Parlez-nous de l’affaire Nandrolone…
Les gens du sport, le ministère, les fédérations, tout le monde sait que c’est une aberration. Surtout à mon sujet, car dans le judo, je suis le premier cas de soi-disant dopage à la Nandrolone. Dans mon cas, cette drogue ne sert à rien. Si on a voulu me piéger, il aurait fallu être plus malin et me faire prendre une autre substance. La Nandrolone est un vieux produit qui date de 1957; il est en vente libre et, surtout, c’est un produit avec lequel on prend du poids. Je mesure 1,85 et je pèse 84 kilos ; ma catégorie c’est 81 kilos. C’est contradictoire puisque dans ma catégorie, je dois perdre du poids (4 à 5 kilos).

Les examens ont pourtant révélé la présence de Nandrolone dans votre urine…
Oui, c’est bien ça.

Comment expliquez-vous cela; est-il possible d’en absorber de manière involontaire ?

**Extraits des entrées:**
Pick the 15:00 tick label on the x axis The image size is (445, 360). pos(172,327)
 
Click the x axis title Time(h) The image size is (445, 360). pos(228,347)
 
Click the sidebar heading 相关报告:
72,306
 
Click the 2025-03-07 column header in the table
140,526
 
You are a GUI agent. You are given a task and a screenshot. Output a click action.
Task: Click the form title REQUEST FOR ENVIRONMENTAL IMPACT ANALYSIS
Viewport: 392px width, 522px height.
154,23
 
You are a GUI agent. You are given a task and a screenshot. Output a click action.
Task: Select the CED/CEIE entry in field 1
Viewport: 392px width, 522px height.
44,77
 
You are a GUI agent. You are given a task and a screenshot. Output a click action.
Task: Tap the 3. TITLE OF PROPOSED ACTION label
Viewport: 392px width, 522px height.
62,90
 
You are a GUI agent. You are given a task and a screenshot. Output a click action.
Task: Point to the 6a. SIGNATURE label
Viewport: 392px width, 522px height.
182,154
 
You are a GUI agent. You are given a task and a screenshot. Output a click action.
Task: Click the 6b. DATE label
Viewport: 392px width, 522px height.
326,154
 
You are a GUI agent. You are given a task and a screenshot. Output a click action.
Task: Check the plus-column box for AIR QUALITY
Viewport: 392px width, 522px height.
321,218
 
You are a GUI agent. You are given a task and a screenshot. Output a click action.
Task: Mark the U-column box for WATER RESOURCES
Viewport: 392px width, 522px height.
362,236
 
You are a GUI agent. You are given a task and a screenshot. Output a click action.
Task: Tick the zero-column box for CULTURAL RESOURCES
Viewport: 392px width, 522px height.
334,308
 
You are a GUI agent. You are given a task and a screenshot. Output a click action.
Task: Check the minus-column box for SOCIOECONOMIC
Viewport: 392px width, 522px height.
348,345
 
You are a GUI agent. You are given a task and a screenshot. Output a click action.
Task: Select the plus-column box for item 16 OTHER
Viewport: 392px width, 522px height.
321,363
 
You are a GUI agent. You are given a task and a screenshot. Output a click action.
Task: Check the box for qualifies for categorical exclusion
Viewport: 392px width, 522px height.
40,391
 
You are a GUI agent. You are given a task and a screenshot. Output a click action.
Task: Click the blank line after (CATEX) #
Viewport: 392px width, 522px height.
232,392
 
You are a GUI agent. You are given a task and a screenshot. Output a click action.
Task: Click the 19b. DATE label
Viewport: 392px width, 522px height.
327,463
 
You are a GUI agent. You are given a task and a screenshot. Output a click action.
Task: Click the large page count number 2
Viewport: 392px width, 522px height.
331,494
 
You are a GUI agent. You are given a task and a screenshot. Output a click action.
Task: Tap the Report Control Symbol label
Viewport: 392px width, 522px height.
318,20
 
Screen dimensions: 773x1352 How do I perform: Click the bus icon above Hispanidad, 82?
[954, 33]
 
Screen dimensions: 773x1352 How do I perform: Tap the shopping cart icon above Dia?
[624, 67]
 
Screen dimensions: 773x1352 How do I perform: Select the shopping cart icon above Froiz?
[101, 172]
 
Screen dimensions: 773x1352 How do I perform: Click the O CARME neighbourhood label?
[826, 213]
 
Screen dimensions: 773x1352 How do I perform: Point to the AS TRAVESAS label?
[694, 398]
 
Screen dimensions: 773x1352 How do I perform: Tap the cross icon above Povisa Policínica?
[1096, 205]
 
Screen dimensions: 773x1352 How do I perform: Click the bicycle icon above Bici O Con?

**Consigne:** D'après l'entretien sur l'affaire de la Nandrolone, de quelle année date ce produit ?

**Réponse attendue:** La Nandrolone date de 1957.